This analysis is provided by Luke Worrell AFM
We are in the midst of some unique times when it comes to Illinois agricultural real estate. “Unique” might be grossly underestimating the current landscape. Illinois experienced historically high prices in 2013-2014 that have been softening ever since. Annual dips in values have been anywhere from 2%-10% since that time.
A majority of land transactions in the state close in the October-March timeframe, so we are entering into “sales season.” Typically land values follow commodity prices and that market has been far from kind. I suspect we are all expecting to see a continued decline in land values; it will only be a matter of how significant a decline. In 2017, my precise area of Illinois logged declines of 2%-5% for “Class A” acreage. I suspect we will see a steeper decline for 2018 when it is all said and done.
The two main issues providing weakness to the corn and soybean market are:
- the ongoing trade disputes/tariffs
- the exceptional supply of grain we are producing
These two items are giving the corn and soybean markets plenty of reason to decline. The notion of “Supply and Demand” dictating the market still rings true - things are not favorable. The good news for growers in our area is that early yields have been extremely high.

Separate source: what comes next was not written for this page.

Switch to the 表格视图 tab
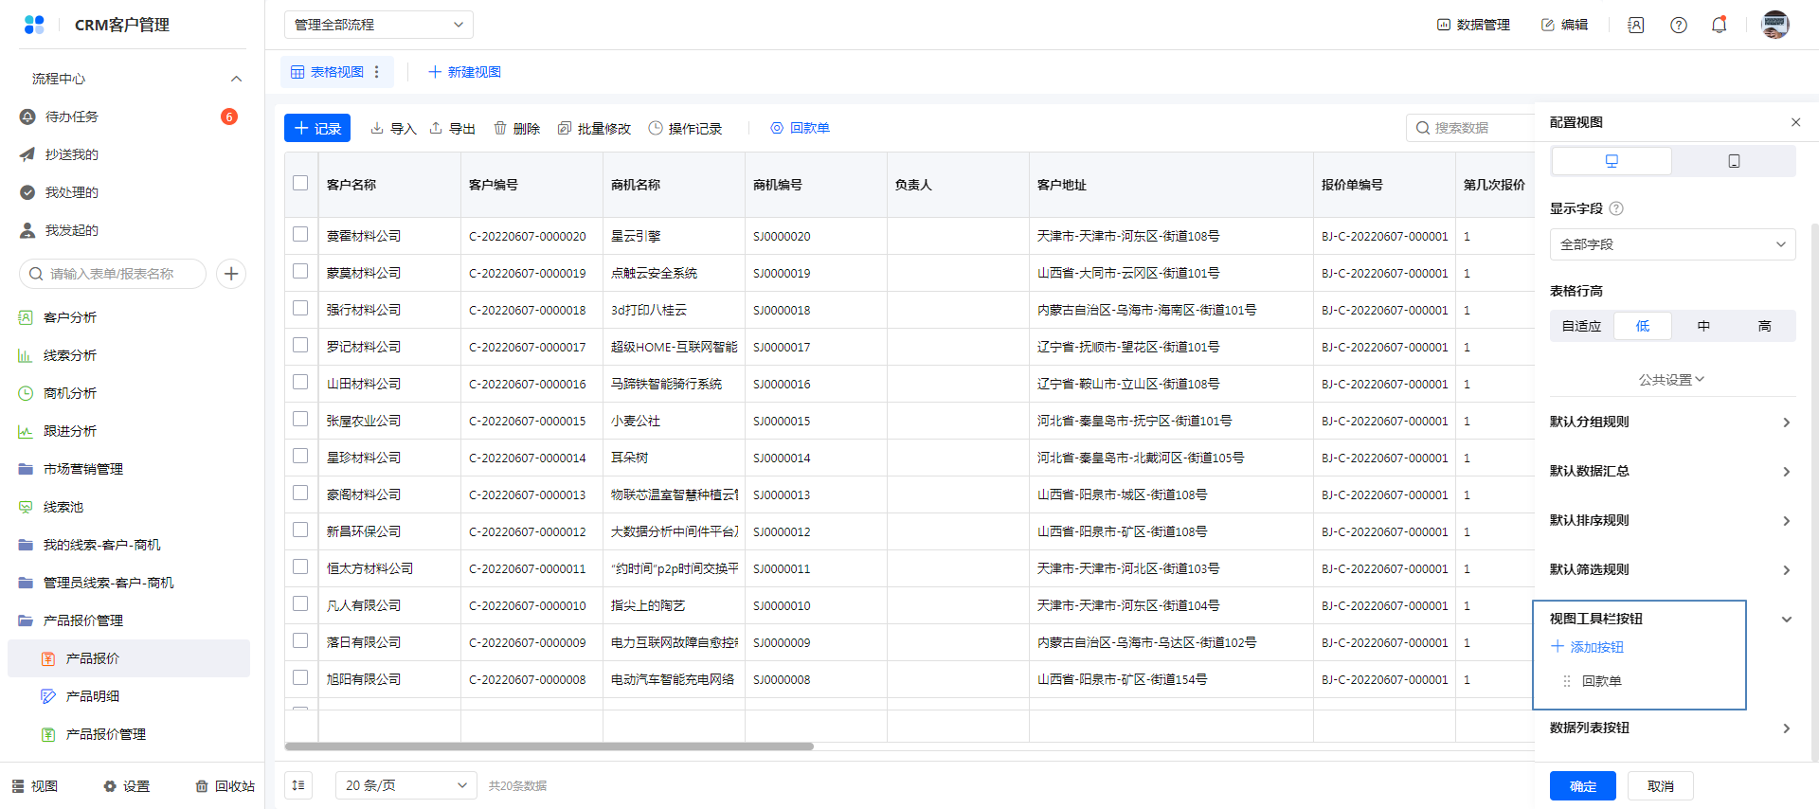Viewport: 1819px width, 809px height. [328, 72]
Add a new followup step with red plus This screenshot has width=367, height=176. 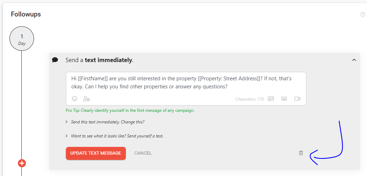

This should hopefully give a little reprieve since the value per bushel is under duress. Last year we seemed to end the year with momentum. I anticipate we will have a hard time replicating that finishing strength in 2018 because there is simply too much uncertainty.
There are a few bright spots in Illinois. The old adage “Location, Location, Location” has never been truer. High-quality, all-tillable tracts in strong competitive areas continue to obtain high sales prices. There are still parts of the state that seem to be holding on to value more than others. It will be interesting to see the market develop as we finish off another strong harvest while slogging through murky macro-economic conditions. Quite a few land transactions took place in September and October 2017. I predict it will take a little longer to get a strong feel for where we are this year. I don’t foresee a cliff, but rather a continued correction downward in a slow-developing market as we finish off 2018 and head into the 2019 growing season.